Signed deviations

A deviation that is a difference between an observed value and the true value of a quantity of interest (such as the population mean) is an error.

A deviation that is the difference between the observed value and an estimate of the true value (e.g. the sample mean) is a residual. These concepts are applicable for data at the interval and ratio levels of measurement.

Unsigned or absolute deviation

In statistics, the absolute deviation of an element of a data set is the absolute difference between that element and a given point. Typically the deviation is reckoned from the central value, being construed as some type of average, most often the median or sometimes the mean of the data set:

$${\displaystyle D_{i}=|x_{i}-m(X)|,}$$

where

• D_i is the absolute deviation,
• x_i is the data element,
• m(X) is the chosen measure of central tendency of the data set—sometimes the mean (${\displaystyle {\overline {x}}}$), but most often the median.

Mean signed deviation

For an unbiased estimator, the average of the signed deviations across the entire set of all observations from the unobserved population parameter value averages zero over an arbitrarily large number of samples. However, by construction the average of signed deviations of values from the sample mean value is always zero, though the average signed deviation from another measure of central tendency, such as the sample median, need not be zero.

Dispersion

Statistics of the distribution of deviations are used as measures of statistical dispersion.

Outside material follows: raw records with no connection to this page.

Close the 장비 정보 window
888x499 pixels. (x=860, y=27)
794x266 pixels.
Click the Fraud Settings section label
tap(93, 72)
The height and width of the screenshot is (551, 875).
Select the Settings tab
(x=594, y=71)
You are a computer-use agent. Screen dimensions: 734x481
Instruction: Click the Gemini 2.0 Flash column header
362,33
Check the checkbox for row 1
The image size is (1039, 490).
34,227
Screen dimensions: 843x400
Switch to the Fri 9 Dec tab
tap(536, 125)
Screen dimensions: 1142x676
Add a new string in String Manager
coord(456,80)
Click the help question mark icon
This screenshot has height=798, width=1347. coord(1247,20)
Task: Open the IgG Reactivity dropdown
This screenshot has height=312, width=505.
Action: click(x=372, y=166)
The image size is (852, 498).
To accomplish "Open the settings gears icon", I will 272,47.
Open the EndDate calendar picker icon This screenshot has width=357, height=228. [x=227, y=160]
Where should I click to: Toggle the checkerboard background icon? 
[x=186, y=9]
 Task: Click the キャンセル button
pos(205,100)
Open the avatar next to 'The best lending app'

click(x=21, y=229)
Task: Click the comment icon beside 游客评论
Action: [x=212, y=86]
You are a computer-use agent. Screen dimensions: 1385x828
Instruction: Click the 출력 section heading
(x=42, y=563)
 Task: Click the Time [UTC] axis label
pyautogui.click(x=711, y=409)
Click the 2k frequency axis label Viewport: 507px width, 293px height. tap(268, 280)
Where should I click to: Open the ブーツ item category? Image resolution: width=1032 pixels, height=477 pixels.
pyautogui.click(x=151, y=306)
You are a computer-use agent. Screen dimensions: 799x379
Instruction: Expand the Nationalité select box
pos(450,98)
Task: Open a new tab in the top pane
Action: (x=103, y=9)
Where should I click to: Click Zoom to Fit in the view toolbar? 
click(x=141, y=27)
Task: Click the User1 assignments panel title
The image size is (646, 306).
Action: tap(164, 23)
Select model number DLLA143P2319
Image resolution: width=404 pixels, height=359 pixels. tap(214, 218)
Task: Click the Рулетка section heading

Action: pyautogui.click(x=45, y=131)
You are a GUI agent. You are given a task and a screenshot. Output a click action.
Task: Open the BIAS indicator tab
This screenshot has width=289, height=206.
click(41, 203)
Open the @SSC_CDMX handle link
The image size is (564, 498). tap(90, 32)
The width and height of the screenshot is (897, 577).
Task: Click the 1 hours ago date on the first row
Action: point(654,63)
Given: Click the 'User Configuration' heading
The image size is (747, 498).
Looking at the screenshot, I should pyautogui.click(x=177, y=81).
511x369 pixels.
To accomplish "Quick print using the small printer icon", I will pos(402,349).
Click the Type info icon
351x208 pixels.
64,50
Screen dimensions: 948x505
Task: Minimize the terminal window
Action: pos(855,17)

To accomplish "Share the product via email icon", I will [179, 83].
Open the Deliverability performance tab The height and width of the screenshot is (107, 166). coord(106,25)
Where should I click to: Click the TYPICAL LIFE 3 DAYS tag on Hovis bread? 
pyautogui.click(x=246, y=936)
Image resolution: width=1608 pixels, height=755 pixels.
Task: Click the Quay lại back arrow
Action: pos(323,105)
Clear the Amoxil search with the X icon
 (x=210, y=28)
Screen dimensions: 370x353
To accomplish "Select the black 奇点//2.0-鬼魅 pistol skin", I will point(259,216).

• Standard deviation is the frequently used measure of dispersion: it uses squared deviations, and has desirable properties, but is not robust.^[1]
• Average absolute deviation, is the sum of absolute values of the deviations divided by the number of observations.
• Median absolute deviation is a robust statistic, which uses the median, not the mean, of absolute deviations.^[2]
• Maximum absolute deviation is a highly non-robust measure, which uses the maximum absolute deviation.